• _Fragmento_:
◇ ◇ ◇ ◇ ◇ ◇ ◇
Con el cantar de los gallos, se daba por terminada
tan ardua labor, quedando la pelambre puesta como en exposición sobre uno de
los secadores de pelo a la espera de que a primeras horas de la mañana fuera el
cofrade responsable a recogerla. Llegado era entonces el momento en que todos
los integrantes del clan nos encaminábamos, unas veces hacia los aposentos en
busca del merecido descanso y otras si ánimo había, aunque solía ser en la
mañana del Viernes Santo a la vuelta de la Procesión del Silencio cuando se
procedía, a la elaboración de borrachillos, empanadillas y postres tan variados
como las natillas, el arroz con leche y el brazo de gitano, que junto con el
bacalao rebozado y el potaje de espinacas, que me provocaba y provoca
flatulencias convertidas en mil pedos, eran y son platos muy propios de la
Semana Santa.
Creo recordar con claridad certera, aunque igual pierdo
el norte, un dicho que decía aquello del:”tres días hay en el año que relucen
más que el sol, Jueves Santo, Corpus Christi y el día de la Ascensión”.
◇ ◇ ◇ ◇ ◇ ◇ ◇
• _Datos proporcionados_:
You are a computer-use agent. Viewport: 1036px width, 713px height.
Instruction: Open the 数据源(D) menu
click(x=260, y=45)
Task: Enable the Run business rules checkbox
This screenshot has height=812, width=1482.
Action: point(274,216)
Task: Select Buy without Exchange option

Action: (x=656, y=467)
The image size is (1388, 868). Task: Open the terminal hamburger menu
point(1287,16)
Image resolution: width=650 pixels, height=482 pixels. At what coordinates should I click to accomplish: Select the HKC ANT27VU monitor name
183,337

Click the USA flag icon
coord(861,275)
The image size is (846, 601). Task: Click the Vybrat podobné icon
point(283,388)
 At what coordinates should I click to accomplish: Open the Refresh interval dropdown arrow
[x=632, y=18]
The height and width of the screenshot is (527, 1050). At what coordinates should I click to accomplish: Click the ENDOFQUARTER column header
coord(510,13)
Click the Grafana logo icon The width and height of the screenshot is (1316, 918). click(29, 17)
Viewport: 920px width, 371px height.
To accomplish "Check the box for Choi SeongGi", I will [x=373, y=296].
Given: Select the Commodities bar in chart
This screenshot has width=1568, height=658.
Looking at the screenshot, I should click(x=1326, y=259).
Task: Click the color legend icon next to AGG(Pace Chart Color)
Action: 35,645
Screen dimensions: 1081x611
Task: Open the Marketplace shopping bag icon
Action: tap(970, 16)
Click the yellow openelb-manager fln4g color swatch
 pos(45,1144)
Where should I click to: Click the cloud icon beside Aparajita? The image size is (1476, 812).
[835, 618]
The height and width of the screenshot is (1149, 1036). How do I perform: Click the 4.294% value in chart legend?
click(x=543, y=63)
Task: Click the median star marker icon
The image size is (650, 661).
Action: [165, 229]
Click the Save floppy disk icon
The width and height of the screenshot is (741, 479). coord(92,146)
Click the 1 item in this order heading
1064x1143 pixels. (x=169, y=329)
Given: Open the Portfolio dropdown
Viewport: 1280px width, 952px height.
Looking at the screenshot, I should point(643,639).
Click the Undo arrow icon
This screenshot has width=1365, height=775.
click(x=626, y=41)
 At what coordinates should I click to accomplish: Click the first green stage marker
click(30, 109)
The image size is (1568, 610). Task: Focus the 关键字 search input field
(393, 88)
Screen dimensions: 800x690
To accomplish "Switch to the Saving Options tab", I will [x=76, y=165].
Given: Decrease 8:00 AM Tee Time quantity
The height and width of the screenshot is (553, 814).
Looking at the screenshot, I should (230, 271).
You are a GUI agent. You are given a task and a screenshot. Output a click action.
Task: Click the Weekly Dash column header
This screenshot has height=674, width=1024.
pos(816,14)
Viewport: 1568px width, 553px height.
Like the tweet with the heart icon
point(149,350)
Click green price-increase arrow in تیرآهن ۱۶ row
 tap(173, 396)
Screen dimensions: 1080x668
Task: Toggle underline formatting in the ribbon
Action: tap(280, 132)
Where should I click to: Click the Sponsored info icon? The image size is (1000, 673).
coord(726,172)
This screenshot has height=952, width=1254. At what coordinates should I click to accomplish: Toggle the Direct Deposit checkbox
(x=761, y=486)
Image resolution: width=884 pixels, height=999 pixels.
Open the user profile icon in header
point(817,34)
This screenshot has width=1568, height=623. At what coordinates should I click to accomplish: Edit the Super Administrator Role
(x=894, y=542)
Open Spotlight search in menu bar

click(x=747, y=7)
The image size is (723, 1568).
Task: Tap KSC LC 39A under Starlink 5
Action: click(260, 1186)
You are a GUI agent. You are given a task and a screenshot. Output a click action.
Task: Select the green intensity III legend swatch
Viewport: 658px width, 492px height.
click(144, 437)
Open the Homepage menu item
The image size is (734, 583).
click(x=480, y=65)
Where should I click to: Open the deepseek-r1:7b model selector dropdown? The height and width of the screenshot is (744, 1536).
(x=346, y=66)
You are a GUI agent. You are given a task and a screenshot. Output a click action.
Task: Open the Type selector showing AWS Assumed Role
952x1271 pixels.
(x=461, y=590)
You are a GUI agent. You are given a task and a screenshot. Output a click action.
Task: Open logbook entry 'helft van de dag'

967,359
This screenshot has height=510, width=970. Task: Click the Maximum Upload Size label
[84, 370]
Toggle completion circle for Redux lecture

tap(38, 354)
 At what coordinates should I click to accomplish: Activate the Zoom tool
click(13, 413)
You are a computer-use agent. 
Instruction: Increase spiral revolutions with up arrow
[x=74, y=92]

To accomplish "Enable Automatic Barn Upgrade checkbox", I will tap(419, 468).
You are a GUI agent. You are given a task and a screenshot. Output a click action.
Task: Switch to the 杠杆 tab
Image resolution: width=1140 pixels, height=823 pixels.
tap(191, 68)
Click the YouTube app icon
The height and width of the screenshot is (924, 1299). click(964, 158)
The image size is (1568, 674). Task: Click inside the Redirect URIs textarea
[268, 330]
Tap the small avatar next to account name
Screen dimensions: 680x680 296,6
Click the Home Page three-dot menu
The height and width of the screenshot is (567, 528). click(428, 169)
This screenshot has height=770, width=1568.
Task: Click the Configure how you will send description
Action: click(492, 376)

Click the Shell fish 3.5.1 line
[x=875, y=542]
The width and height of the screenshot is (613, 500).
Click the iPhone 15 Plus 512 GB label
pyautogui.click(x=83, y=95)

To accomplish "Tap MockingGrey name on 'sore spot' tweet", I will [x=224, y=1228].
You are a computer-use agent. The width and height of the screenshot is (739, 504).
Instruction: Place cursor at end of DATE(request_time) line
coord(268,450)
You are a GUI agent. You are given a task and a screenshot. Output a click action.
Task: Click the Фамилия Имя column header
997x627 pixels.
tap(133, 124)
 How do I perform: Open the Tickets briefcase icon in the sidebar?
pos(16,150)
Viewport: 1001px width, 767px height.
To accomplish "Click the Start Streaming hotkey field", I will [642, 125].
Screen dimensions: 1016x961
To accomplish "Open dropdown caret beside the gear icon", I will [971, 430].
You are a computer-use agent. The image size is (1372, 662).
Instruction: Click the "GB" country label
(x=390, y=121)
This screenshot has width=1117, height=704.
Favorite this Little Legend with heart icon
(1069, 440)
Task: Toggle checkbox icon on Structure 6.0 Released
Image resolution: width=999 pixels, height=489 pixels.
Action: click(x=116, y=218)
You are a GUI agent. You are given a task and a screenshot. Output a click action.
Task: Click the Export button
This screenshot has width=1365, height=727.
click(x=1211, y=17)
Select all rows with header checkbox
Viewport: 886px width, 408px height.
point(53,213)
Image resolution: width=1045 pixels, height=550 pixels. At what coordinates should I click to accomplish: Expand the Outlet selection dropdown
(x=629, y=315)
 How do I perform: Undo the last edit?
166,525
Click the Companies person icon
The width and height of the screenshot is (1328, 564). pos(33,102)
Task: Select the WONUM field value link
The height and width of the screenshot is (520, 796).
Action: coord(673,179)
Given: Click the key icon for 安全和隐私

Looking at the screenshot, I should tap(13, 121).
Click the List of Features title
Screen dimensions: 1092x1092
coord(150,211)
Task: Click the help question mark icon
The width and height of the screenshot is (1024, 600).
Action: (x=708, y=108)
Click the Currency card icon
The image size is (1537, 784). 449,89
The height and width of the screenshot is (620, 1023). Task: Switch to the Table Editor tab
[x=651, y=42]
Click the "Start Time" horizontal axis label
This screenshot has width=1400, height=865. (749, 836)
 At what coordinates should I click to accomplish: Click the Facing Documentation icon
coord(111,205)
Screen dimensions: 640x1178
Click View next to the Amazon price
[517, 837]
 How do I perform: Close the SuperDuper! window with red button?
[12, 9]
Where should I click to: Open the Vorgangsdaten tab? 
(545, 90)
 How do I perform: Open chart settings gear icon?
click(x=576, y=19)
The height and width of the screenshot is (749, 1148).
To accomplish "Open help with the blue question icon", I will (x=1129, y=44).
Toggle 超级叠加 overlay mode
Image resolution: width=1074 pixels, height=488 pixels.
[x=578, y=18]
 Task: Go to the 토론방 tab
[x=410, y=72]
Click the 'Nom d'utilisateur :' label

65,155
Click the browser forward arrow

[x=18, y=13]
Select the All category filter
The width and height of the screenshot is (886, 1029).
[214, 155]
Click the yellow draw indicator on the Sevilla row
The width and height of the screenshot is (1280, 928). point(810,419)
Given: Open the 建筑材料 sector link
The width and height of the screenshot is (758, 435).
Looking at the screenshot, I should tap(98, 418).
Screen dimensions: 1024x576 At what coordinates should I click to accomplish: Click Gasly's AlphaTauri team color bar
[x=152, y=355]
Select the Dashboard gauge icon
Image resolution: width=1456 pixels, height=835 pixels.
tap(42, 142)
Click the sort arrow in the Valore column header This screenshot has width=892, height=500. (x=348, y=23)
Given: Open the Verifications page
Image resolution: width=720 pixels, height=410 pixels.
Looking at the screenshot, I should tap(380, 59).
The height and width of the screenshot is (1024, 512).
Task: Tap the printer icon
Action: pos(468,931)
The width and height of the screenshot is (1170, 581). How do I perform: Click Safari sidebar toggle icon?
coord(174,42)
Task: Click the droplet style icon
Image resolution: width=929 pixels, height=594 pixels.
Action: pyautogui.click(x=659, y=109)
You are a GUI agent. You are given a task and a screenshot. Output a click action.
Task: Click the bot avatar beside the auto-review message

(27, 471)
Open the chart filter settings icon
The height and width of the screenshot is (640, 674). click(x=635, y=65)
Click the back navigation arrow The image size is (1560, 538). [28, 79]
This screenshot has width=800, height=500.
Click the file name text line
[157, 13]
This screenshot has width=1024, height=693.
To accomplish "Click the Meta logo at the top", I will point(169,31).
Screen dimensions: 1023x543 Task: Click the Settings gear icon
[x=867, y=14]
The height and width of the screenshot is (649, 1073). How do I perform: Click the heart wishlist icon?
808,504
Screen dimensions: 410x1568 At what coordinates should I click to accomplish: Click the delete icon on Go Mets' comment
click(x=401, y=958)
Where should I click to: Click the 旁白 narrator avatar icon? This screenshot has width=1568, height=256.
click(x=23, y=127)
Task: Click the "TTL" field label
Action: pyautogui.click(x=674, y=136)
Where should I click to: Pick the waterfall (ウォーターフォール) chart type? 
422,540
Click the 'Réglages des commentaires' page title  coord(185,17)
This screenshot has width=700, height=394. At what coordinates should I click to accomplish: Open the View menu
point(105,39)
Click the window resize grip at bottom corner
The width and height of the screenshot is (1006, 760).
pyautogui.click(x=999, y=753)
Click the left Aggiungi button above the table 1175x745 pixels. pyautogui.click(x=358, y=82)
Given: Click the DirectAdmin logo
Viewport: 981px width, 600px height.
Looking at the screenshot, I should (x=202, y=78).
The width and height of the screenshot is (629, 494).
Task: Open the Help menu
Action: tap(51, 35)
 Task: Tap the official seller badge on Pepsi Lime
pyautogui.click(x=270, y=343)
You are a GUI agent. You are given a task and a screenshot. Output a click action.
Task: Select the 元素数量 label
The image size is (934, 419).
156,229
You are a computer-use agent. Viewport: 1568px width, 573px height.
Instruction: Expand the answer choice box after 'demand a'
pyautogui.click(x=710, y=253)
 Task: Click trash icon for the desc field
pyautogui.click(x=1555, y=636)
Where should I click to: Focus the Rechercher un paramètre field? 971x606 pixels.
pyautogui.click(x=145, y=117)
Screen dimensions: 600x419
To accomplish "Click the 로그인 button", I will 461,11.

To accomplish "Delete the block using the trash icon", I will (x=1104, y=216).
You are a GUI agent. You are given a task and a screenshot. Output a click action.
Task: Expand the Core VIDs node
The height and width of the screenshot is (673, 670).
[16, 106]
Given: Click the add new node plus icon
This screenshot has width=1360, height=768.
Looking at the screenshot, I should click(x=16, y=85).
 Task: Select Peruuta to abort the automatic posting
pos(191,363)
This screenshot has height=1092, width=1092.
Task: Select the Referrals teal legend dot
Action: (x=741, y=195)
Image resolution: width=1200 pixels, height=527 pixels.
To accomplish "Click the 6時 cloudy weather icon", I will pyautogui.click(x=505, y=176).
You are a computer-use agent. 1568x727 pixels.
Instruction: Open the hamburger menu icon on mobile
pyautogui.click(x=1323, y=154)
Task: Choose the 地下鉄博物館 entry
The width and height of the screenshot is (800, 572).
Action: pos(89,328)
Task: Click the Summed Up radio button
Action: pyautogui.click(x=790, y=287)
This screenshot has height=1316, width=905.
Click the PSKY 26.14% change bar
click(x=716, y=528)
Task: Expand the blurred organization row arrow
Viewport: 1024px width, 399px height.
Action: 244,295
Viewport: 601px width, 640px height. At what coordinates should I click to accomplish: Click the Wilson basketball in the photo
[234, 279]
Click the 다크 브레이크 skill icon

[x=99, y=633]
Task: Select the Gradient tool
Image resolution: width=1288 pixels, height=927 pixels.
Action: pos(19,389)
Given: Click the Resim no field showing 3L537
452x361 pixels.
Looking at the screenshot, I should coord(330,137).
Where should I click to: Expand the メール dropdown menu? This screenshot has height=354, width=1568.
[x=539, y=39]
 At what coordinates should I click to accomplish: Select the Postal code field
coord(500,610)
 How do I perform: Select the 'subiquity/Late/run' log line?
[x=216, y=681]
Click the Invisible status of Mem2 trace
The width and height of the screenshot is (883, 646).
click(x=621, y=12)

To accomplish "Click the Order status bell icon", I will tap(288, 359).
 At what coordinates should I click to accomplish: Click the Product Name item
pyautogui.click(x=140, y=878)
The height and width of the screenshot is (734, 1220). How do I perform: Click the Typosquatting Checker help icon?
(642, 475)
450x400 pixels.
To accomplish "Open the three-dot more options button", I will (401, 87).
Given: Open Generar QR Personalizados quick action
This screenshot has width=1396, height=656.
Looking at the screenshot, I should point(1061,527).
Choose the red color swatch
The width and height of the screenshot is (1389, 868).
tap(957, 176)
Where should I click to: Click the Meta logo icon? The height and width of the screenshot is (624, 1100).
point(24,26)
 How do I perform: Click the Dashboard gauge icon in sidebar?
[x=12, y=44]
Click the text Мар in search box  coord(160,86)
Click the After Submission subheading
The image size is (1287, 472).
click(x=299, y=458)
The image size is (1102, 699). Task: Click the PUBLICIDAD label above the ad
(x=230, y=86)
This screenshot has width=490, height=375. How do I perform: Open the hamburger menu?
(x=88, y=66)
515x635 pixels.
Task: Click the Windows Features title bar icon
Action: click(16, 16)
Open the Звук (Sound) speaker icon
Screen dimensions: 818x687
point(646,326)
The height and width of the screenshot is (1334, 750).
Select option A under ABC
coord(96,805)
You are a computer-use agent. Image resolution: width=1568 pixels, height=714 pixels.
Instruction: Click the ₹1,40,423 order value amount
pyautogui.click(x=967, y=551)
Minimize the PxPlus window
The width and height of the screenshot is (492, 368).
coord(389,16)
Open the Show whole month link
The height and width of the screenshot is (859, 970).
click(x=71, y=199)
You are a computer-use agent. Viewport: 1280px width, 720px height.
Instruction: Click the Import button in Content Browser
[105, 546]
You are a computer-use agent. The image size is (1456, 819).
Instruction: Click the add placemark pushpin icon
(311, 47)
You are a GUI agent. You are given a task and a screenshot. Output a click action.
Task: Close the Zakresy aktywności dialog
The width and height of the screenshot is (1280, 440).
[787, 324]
◇ ◇ ◇ ◇ ◇ ◇ ◇
• _Explorar el material_:
1. Enumera todos los platos y postres que el fragmento sobre la Semana Santa menciona.
2. Prosigue el fragmento sobre la Semana Santa a partir de su última oración.
No hace falta consultar el material.

• _Resultados_:
1. Borrachillos, empanadillas, natillas, arroz con leche, brazo de gitano, bacalao rebozado y potaje de espinacas.

2.
Nada se decía del Domingo de Ramos, aunque cierto es que si a la amanecida de
tan renombrada fecha lucía el sol y el cielo afloraba claro por los cuatro
puntos cardinales, íbamos todos como en comitiva a ver desfilar la procesión a
su paso por la calle Real comprobando como la gente se deshacía en elogios
refiriendo lo bien peinada que iba la cabellera postiza. Y muy al contrario, si
al rayar el alba, se barruntaba lluvia, viento e inclemencias varias, nos
quedábamos en la lóbrega casa de mi infancia al cobijo de las sayas y el
brasero, temiendo que pasar pasara, que alguna fémina desaprensiva, en esto las
damas resultan sumamente nocivas, exclamara al ver venir al Nazareno, con la
melena al viento y desmelenado, el temido comentario que decir decía fluctuando
entre la sorna y el cachondeo: ¡Que arte le ha “echao” este año la María al
“peinao” de la peluca!.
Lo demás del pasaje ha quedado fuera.